• _Text extract_
Mansoor Khan is charming, down-to-earth, has an ability to laugh at himself, and has a view of money and success that most of us would scoff at. But he also has a life one would envy — after dropping out of top engineering colleges, doing a successful stint in Bollywood, he’s running a cheese-making farm in Coonoor, growing vegetables, and writing about Peak Oil! “I don’t believe in superheroes, I’m Mr. Reality,” he laughs, when we suggest he pose in front of a statue of Superman at the launch of his book in Bangalore. And in saying that he quite ably characterises himself. Excerpts from an interview:
What connects the dots between films, cheese, oil, and the economy?

• _Listed records_
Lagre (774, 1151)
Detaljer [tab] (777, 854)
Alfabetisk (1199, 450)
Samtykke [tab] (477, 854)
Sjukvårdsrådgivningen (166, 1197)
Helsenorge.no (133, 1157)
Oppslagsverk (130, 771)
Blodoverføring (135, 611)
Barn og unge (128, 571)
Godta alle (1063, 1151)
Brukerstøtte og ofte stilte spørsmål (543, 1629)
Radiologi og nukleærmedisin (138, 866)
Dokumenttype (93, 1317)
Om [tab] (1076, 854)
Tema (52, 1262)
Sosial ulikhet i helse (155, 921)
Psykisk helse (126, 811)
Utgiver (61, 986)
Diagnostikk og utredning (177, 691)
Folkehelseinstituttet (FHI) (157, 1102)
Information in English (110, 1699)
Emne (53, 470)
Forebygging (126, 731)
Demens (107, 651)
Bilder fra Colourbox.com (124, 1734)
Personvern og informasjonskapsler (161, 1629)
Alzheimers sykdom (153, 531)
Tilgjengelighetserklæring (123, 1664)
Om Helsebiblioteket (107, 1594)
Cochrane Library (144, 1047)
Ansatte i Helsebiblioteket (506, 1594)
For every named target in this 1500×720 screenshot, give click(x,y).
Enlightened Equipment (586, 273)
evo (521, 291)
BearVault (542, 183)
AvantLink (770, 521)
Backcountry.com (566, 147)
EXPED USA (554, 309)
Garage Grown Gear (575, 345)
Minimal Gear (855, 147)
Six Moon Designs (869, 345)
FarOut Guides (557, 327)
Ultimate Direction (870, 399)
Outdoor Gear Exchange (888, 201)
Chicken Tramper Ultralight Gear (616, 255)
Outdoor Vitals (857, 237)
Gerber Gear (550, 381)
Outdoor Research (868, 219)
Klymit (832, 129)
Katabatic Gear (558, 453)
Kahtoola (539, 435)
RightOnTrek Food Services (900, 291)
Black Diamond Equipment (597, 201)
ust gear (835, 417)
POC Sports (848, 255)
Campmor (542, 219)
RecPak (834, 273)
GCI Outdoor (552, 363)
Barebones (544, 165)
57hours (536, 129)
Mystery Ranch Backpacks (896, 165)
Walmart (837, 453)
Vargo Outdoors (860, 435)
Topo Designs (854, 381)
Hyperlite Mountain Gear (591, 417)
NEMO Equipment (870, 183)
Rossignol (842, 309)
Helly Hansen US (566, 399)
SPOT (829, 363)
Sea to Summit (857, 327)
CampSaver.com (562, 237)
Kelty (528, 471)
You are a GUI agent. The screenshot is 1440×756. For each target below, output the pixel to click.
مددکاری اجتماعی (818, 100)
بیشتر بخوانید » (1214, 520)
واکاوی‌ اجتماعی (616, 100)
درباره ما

• _Tasks to carry out_
1) Can you summarize the Mansoor Khan interview excerpt in two sentences?
2) In the listing, starting at the line containing "Sosial ulikhet i helse (155, 921)" and ending at the line containing "Topo Designs (854, 381)", switch "Designs" to "Works" and return only those lines with nothing else changed.

• _Answers per task_
1) Mansoor Khan dropped out of top engineering colleges and had a successful stint in Bollywood. He now runs a cheese-making farm in Coonoor, grows vegetables and writes about Peak Oil, and at his book launch in Bangalore he laughed that he doesn't believe in superheroes because he is "Mr. Reality."

2)
Sosial ulikhet i helse (155, 921)
Psykisk helse (126, 811)
Utgiver (61, 986)
Diagnostikk og utredning (177, 691)
Folkehelseinstituttet (FHI) (157, 1102)
Information in English (110, 1699)
Emne (53, 470)
Forebygging (126, 731)
Demens (107, 651)
Bilder fra Colourbox.com (124, 1734)
Personvern og informasjonskapsler (161, 1629)
Alzheimers sykdom (153, 531)
Tilgjengelighetserklæring (123, 1664)
Om Helsebiblioteket (107, 1594)
Cochrane Library (144, 1047)
Ansatte i Helsebiblioteket (506, 1594)
For every named target in this 1500×720 screenshot, give click(x,y).
Enlightened Equipment (586, 273)
evo (521, 291)
BearVault (542, 183)
AvantLink (770, 521)
Backcountry.com (566, 147)
EXPED USA (554, 309)
Garage Grown Gear (575, 345)
Minimal Gear (855, 147)
Six Moon Works (869, 345)
FarOut Guides (557, 327)
Ultimate Direction (870, 399)
Outdoor Gear Exchange (888, 201)
Chicken Tramper Ultralight Gear (616, 255)
Outdoor Vitals (857, 237)
Gerber Gear (550, 381)
Outdoor Research (868, 219)
Klymit (832, 129)
Katabatic Gear (558, 453)
Kahtoola (539, 435)
RightOnTrek Food Services (900, 291)
Black Diamond Equipment (597, 201)
ust gear (835, 417)
POC Sports (848, 255)
Campmor (542, 219)
RecPak (834, 273)
GCI Outdoor (552, 363)
Barebones (544, 165)
57hours (536, 129)
Mystery Ranch Backpacks (896, 165)
Walmart (837, 453)
Vargo Outdoors (860, 435)
Topo Works (854, 381)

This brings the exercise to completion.